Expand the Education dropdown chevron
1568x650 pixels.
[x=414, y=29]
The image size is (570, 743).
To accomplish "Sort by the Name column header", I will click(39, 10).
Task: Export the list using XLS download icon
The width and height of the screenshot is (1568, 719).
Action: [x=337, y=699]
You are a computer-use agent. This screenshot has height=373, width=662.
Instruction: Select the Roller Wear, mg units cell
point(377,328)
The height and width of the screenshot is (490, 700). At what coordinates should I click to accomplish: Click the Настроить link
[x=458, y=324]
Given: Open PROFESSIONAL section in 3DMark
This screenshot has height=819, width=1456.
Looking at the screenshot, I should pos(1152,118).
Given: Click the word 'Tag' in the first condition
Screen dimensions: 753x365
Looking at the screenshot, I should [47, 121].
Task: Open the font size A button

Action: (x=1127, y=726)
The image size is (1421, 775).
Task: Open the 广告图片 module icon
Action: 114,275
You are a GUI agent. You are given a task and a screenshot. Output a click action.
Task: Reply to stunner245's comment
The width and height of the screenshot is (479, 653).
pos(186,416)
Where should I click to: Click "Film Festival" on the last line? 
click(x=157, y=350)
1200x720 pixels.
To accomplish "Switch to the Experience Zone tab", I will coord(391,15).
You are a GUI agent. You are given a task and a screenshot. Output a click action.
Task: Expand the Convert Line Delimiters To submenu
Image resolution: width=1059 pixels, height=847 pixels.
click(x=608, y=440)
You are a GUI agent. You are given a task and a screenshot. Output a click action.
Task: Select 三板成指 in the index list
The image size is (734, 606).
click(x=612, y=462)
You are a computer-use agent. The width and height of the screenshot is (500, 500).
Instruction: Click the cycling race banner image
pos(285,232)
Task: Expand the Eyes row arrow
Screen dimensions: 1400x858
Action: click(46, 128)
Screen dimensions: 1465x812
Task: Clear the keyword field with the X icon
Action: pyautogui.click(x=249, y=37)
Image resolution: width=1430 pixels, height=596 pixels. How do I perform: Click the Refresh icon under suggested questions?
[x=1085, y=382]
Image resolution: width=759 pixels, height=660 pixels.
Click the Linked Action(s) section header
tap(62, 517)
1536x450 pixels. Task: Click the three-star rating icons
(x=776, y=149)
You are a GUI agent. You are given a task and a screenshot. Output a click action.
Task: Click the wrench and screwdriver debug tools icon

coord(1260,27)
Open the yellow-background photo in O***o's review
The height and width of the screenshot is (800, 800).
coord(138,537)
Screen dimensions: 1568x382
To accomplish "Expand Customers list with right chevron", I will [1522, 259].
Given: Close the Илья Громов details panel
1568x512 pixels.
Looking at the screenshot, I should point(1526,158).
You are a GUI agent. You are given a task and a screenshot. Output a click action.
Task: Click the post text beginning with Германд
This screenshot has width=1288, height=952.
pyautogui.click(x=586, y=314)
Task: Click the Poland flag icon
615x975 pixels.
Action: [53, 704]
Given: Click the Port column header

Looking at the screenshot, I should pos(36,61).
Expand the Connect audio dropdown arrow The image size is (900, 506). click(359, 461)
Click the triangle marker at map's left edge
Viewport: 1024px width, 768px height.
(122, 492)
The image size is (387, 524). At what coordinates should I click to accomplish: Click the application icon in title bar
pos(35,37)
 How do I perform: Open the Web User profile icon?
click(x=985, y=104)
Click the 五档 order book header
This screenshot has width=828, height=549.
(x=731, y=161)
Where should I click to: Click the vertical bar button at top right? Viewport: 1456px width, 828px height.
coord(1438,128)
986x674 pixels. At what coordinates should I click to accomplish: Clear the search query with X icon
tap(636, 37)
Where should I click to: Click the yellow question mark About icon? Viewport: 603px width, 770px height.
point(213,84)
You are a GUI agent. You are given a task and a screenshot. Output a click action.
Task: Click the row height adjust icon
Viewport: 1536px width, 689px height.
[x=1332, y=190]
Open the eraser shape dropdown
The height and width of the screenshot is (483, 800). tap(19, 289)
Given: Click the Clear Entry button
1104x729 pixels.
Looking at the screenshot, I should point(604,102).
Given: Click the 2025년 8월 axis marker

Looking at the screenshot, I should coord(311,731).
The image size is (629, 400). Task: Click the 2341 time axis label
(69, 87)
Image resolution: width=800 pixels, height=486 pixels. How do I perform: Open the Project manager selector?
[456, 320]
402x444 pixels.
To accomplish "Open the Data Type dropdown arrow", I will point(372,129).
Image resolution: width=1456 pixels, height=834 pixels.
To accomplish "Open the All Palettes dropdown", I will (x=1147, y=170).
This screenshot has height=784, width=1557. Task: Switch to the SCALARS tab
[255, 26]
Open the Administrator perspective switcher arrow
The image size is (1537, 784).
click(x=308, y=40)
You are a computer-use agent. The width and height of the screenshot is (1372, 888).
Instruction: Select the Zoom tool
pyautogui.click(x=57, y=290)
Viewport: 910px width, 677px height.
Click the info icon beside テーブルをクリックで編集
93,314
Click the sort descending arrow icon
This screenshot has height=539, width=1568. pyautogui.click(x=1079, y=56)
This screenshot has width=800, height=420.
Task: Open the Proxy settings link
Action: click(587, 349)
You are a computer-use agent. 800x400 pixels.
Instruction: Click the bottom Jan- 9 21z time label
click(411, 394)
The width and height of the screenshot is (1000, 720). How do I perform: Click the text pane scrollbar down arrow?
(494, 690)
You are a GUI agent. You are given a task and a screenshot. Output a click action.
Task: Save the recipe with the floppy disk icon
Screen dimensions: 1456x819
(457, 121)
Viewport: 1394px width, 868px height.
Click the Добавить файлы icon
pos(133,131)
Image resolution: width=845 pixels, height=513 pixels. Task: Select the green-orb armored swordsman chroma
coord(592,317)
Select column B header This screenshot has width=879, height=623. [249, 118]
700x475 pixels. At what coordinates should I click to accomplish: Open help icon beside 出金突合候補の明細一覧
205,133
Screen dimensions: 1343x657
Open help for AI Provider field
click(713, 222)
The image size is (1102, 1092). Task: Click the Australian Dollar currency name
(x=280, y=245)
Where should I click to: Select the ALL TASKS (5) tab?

_ _ _ _ _

Brief
Every entry should be reproduced exactly, with no part omitted.

Result below
Expand the Education dropdown chevron
1568x650 pixels.
[x=414, y=29]
The image size is (570, 743).
To accomplish "Sort by the Name column header", I will click(39, 10).
Task: Export the list using XLS download icon
The width and height of the screenshot is (1568, 719).
Action: [x=337, y=699]
You are a computer-use agent. This screenshot has height=373, width=662.
Instruction: Select the Roller Wear, mg units cell
point(377,328)
The height and width of the screenshot is (490, 700). At what coordinates should I click to accomplish: Click the Настроить link
[x=458, y=324]
Given: Open PROFESSIONAL section in 3DMark
This screenshot has height=819, width=1456.
Looking at the screenshot, I should pos(1152,118).
Given: Click the word 'Tag' in the first condition
Screen dimensions: 753x365
Looking at the screenshot, I should [47, 121].
Task: Open the font size A button

Action: (x=1127, y=726)
The image size is (1421, 775).
Task: Open the 广告图片 module icon
Action: 114,275
You are a GUI agent. You are given a task and a screenshot. Output a click action.
Task: Reply to stunner245's comment
The width and height of the screenshot is (479, 653).
pos(186,416)
Where should I click to: Click "Film Festival" on the last line? 
click(x=157, y=350)
1200x720 pixels.
To accomplish "Switch to the Experience Zone tab", I will coord(391,15).
You are a GUI agent. You are given a task and a screenshot. Output a click action.
Task: Expand the Convert Line Delimiters To submenu
Image resolution: width=1059 pixels, height=847 pixels.
click(x=608, y=440)
You are a GUI agent. You are given a task and a screenshot. Output a click action.
Task: Select 三板成指 in the index list
The image size is (734, 606).
click(x=612, y=462)
You are a computer-use agent. The width and height of the screenshot is (500, 500).
Instruction: Click the cycling race banner image
pos(285,232)
Task: Expand the Eyes row arrow
Screen dimensions: 1400x858
Action: click(46, 128)
Screen dimensions: 1465x812
Task: Clear the keyword field with the X icon
Action: pyautogui.click(x=249, y=37)
Image resolution: width=1430 pixels, height=596 pixels. How do I perform: Click the Refresh icon under suggested questions?
[x=1085, y=382]
Image resolution: width=759 pixels, height=660 pixels.
Click the Linked Action(s) section header
tap(62, 517)
1536x450 pixels. Task: Click the three-star rating icons
(x=776, y=149)
You are a GUI agent. You are given a task and a screenshot. Output a click action.
Task: Click the wrench and screwdriver debug tools icon

coord(1260,27)
Open the yellow-background photo in O***o's review
The height and width of the screenshot is (800, 800).
coord(138,537)
Screen dimensions: 1568x382
To accomplish "Expand Customers list with right chevron", I will [1522, 259].
Given: Close the Илья Громов details panel
1568x512 pixels.
Looking at the screenshot, I should point(1526,158).
You are a GUI agent. You are given a task and a screenshot. Output a click action.
Task: Click the post text beginning with Германд
This screenshot has width=1288, height=952.
pyautogui.click(x=586, y=314)
Task: Click the Poland flag icon
615x975 pixels.
Action: [53, 704]
Given: Click the Port column header

Looking at the screenshot, I should pos(36,61).
Expand the Connect audio dropdown arrow The image size is (900, 506). click(359, 461)
Click the triangle marker at map's left edge
Viewport: 1024px width, 768px height.
(122, 492)
The image size is (387, 524). At what coordinates should I click to accomplish: Click the application icon in title bar
pos(35,37)
 How do I perform: Open the Web User profile icon?
click(x=985, y=104)
Click the 五档 order book header
This screenshot has width=828, height=549.
(x=731, y=161)
Where should I click to: Click the vertical bar button at top right? Viewport: 1456px width, 828px height.
coord(1438,128)
986x674 pixels. At what coordinates should I click to accomplish: Clear the search query with X icon
tap(636, 37)
Where should I click to: Click the yellow question mark About icon? Viewport: 603px width, 770px height.
point(213,84)
You are a GUI agent. You are given a task and a screenshot. Output a click action.
Task: Click the row height adjust icon
Viewport: 1536px width, 689px height.
[x=1332, y=190]
Open the eraser shape dropdown
The height and width of the screenshot is (483, 800). tap(19, 289)
Given: Click the Clear Entry button
1104x729 pixels.
Looking at the screenshot, I should point(604,102).
Given: Click the 2025년 8월 axis marker

Looking at the screenshot, I should coord(311,731).
The image size is (629, 400). Task: Click the 2341 time axis label
(69, 87)
Image resolution: width=800 pixels, height=486 pixels. How do I perform: Open the Project manager selector?
[456, 320]
402x444 pixels.
To accomplish "Open the Data Type dropdown arrow", I will point(372,129).
Image resolution: width=1456 pixels, height=834 pixels.
To accomplish "Open the All Palettes dropdown", I will (x=1147, y=170).
This screenshot has height=784, width=1557. Task: Switch to the SCALARS tab
[255, 26]
Open the Administrator perspective switcher arrow
The image size is (1537, 784).
click(x=308, y=40)
You are a computer-use agent. The width and height of the screenshot is (1372, 888).
Instruction: Select the Zoom tool
pyautogui.click(x=57, y=290)
Viewport: 910px width, 677px height.
Click the info icon beside テーブルをクリックで編集
93,314
Click the sort descending arrow icon
This screenshot has height=539, width=1568. pyautogui.click(x=1079, y=56)
This screenshot has width=800, height=420.
Task: Open the Proxy settings link
Action: click(587, 349)
You are a computer-use agent. 800x400 pixels.
Instruction: Click the bottom Jan- 9 21z time label
click(411, 394)
The width and height of the screenshot is (1000, 720). How do I perform: Click the text pane scrollbar down arrow?
(494, 690)
You are a GUI agent. You are given a task and a screenshot. Output a click action.
Task: Save the recipe with the floppy disk icon
Screen dimensions: 1456x819
(457, 121)
Viewport: 1394px width, 868px height.
Click the Добавить файлы icon
pos(133,131)
Image resolution: width=845 pixels, height=513 pixels. Task: Select the green-orb armored swordsman chroma
coord(592,317)
Select column B header This screenshot has width=879, height=623. [249, 118]
700x475 pixels. At what coordinates should I click to accomplish: Open help icon beside 出金突合候補の明細一覧
205,133
Screen dimensions: 1343x657
Open help for AI Provider field
click(713, 222)
The image size is (1102, 1092). Task: Click the Australian Dollar currency name
(x=280, y=245)
Where should I click to: Select the ALL TASKS (5) tab?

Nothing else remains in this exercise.